Reconnaissons cependant que, malgré leur surnom d'Immortels, bien des académiciens n'ont pas laissé trace dans nos mémoires. "Tous ces noms dont pas un ne mourra, que c’est beau !" fait dire Edmond Rostand à un personnage de son "Cyrano de Bergerac" ... après avoir cité quelques Immortels complètement inconnus. (L'Académie, peu rancunière, accueillera Rostand trois ans plus tard.)
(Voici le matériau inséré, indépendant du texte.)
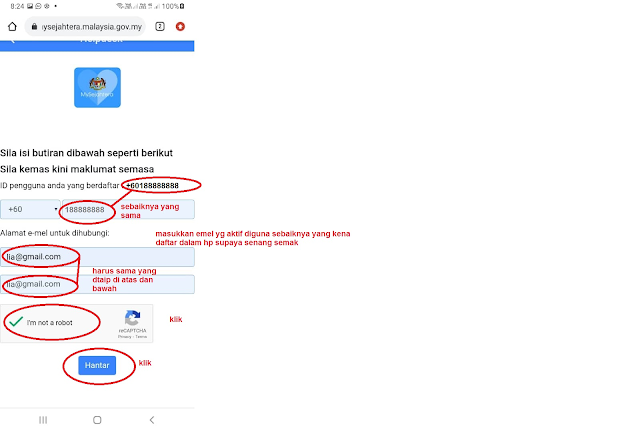Open the reCAPTCHA Terms link
640x432 pixels.
(141, 337)
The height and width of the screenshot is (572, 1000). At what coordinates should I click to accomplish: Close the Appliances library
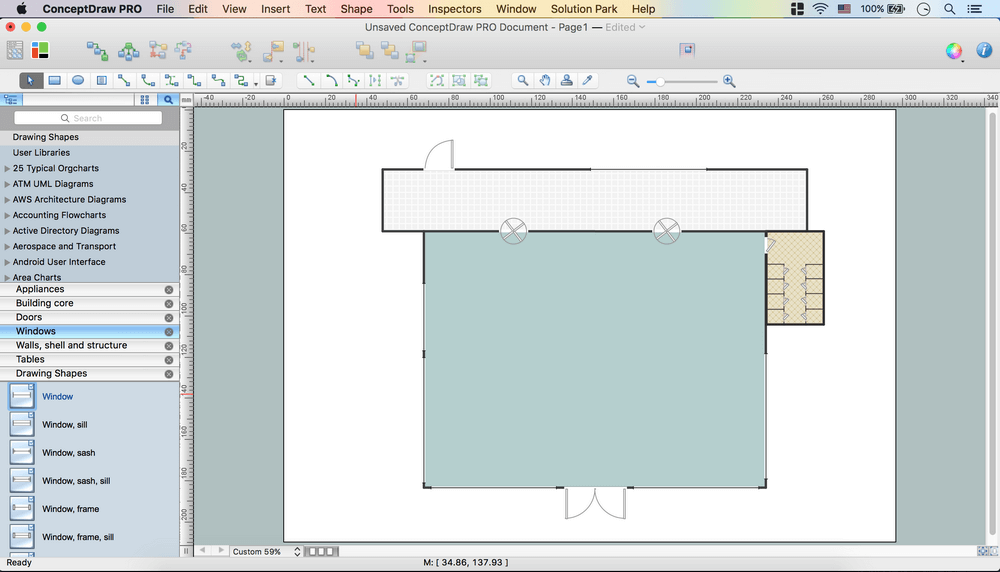pyautogui.click(x=169, y=289)
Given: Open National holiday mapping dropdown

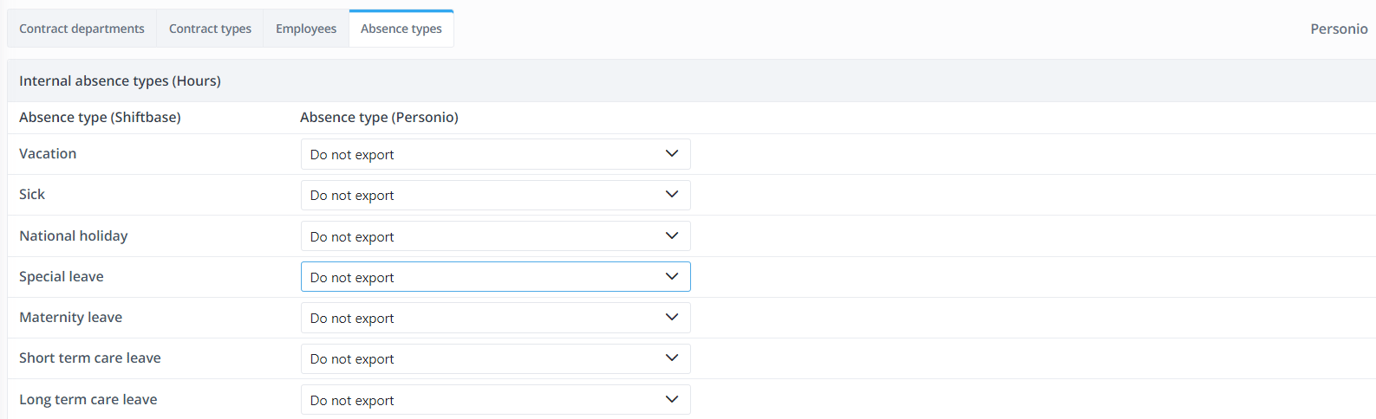Looking at the screenshot, I should 495,237.
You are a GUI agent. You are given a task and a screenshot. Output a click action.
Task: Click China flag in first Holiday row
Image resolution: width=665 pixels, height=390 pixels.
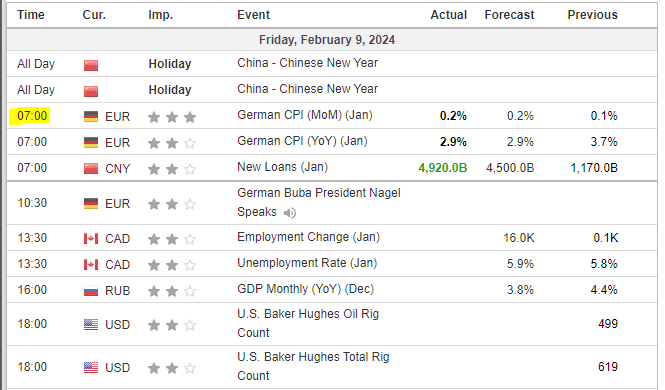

Maalouf traite les oubliés aussi bien, sinon mieux que les sommités; c'est le plus grand charme de ce livre. La précision scrupuleuse de l'historien n'empêche pas le talent du romancier de s'exprimer, et de rendre leur pleine humanité à des personnes qui ont dans nos mémoires moins de réalité que bien des personnages de roman. Maalouf redore aussi le blason de ceux qui furent célèbres mais ne le sont plus guère, tel le cardinal de Fleury qui dirigea de fait la France pendant près de vingt ans, avec plus de talent, d'après Valéry Giscard d'Estaing, que les cardinaux Richelieu et Mazarin.
Ce livre diffère des biographies romancées qui ont contribué au renom d'Amin Maalouf mais le talent tout particulier qu'a l'auteur pour donner vie à ses personnages s'y exprime pleinement. Et est-ce par hasard que le superbe tableau ornant la couverture du livre n'est pas de Raoul Dufy, mais de son frère Jean, bien moins connu ?
Pour passer (positivement) à la postérité, entrer à l'Académie française n'est pas la meilleure manière; attirer l'attention d'Amin Maalouf est plus efficace!
Pascal Gribomont
Amin Maalouf, Un fauteuil sur la Seine, Grasset, 2016, 336p.